Question

DEseq2 analysis for 2 batches of samples that are sequenced separately

0

Entering edit mode

EJ ▴ 20

@ej-11019

Last seen 2.8 years ago

USA, Boston, Harvard Medical School

Hi, I have multiple conditions (A-F) with triplicates (1-3) to cross compare but they can not be sequenced together due to the sample number limitation of the sequencing machine. So they have to divide into 2 batches for sequencing. Following sequencing, I used Tophat2-featureCounts-DEseq2 pipeline to analyze them. My question is: should I merge the FeatureCounts result into one file as the input for DEseq2? Is it OK that I run the pipeline for each batch of samples, generate the DE results (Condition vs control) and then compare the final results?

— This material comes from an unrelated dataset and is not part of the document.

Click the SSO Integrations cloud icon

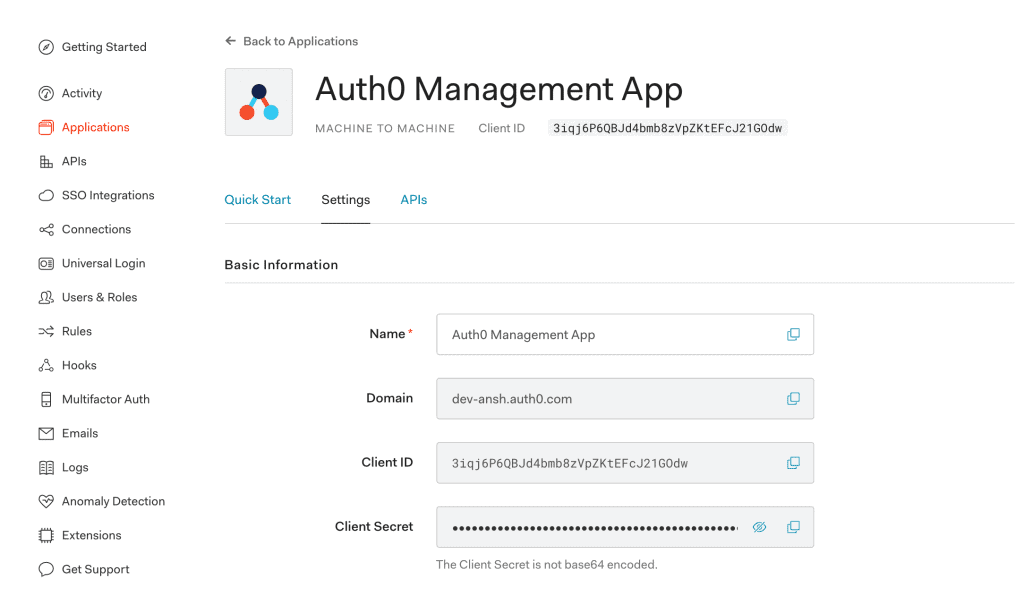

For example, the first batch is

A.1	Control
A.2	Control
A.3	Control
B.1	ConditionB
B.2	ConditionB
B.3	ConditionB
C.1	ConditionC
C.2	ConditionC
C.3	ConditionC
D.3	ConditionD
D.3	ConditionD
D.3	ConditionD

The second batch is


E.1	ConditionE
E.2	ConditionE
E.3	ConditionE
F.1	ConditionF
F.2	ConditionF
F.3	ConditionF

Can I run Tophat2-featureCounts-DEseq2 pipeline on these batches separately and generate DE results (Condition vs Control) and then compare these DE results among different conditions? Or should I let FeatureCounts summarize reads from all two batches into one CountData to feed into DEseq2 for DE analysis?

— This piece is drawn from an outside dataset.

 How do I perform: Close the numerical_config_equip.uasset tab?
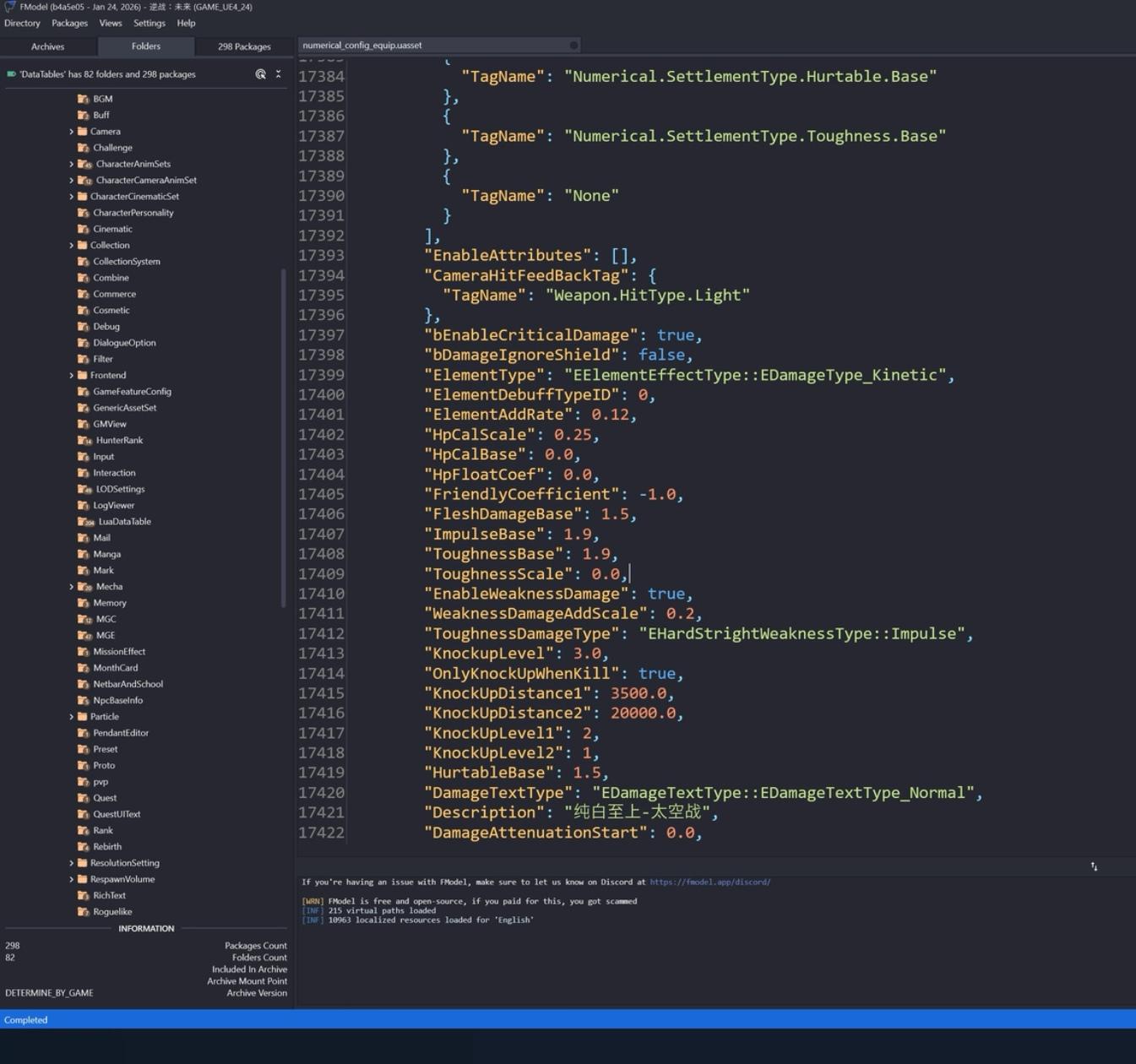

PS. all conditions share the same controls which are A.1; A.2; A.3;

deseq2 featurecounts rnaseq • 1.3k views

ADD COMMENT • link updated 8.7 years ago by James W. MacDonald 68k • written 8.7 years ago by EJ ▴ 20

score 1 · Answer 1 · 2016-07-28

Unfortunately, by running the samples that way you have completely aliased batch with any differences between conditions F and E and the others. So if you need to compare say ConditionF and ConditionD, there is no way to say if any apparent differences are really biological or if they are simply due to technical differences between runs.

Hypothetically these technical differences will be much smaller than the biological differences, but that is dependent on the underlying biology. The only hope here is that the technical differences are not predominating (not that you can say for sure if that is the case or not), and just combine and cross your fingers.

An alternative way to run these samples would have been to barcode, then mix all of them together and run on as many lanes as required to get the targeted depth. If you don't get the depth, you can simply re-run on as many lanes as needed to 'bump up' to the depth you want. That way you have randomized all samples into each technical replicate, and the technical differences between lanes or runs will no longer matter.